As is required under the program statement, the BOP appears to have begun with Talouzi's PSI, page 16 thereof concerning the petitioner's prior criminal record. It shows past convictions for speeding and DWI, pursuant to a plea agreement, and refers to the following as a then-pending charge: "First Degree Sexual Abuse (two counts), Raleigh County Circuit Court, Beckley, WV." The only description of the offense in the PSI was, "The indictment charges that Talouzi subjected [name redacted], a five-year-old female, to sexual contact on September 1, 1997. No trial date has been set." Record No. 12, Exhibit B.

According to the attached declaration of a BOP attorney and his attachments to the Response, the instant petitioner's Central Inmate File includes additional, more recent documentation, specifically, the plea agreement with regard to reducing the charges and the state court's Order of September 1, 2000, containing the judgment and bearing the petitioner's signature. "The Court accepts the defendants's PLEA of GUILTY to TWO COUNTS of BATTERY," and sentences him to one year in jail on each count, to run consecutively with each other and "CONCURRENTLY" to the federal sentence Talouzi is currently serving. Record No. 12, Exhibit C.

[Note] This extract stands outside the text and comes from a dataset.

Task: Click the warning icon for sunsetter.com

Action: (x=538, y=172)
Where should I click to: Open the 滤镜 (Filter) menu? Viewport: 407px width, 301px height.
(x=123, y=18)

The BOP's administrative responses reveal that the PSF designation process continued still farther:

. . . You were convicted of a lesser charge of Battery. However, the Unit Team looked at the overall offense behavior when reviewing this case. The Raleigh County Prosecutor's Office was contacted and records reveal the State Police Forensic Lab results of the Sex Crime Kits confirm that the child was molested. Therefore, in accordance with policy you have been categorized with a Public Safety Factor of "Sex Offender" and Sex Offenders are not ordinarily placed in a CCC. It is evident that your Unit Team and Psychology Services staff have made a sound correctional judgement in your case. Record No. 1, Exhibit C. Later, the BOP ruled, "Due to your inability to complete the community-based transitional services following successful completion of a residential drug abuse program [CCC], Ashland staff was correct in determining you to be ineligible for early release" under 18 U.S.C. § 3621(e). Id. at Exhibit D.

Thus, the BOP followed the program statement and then went beyond its own central files before making its decision to give the petitioner the sex offender PSF, i.e., contacted the prosecutor's office and looked at records in the state's hands, records which indicated that the five-year-old girl had been sexually molested. However, the Court examines the decision further, considering the petitioner's due process claim and asking if there is not a constitutional limit to the BOP's ability to assign a sex offender PSF to a person not convicted of a sex offense.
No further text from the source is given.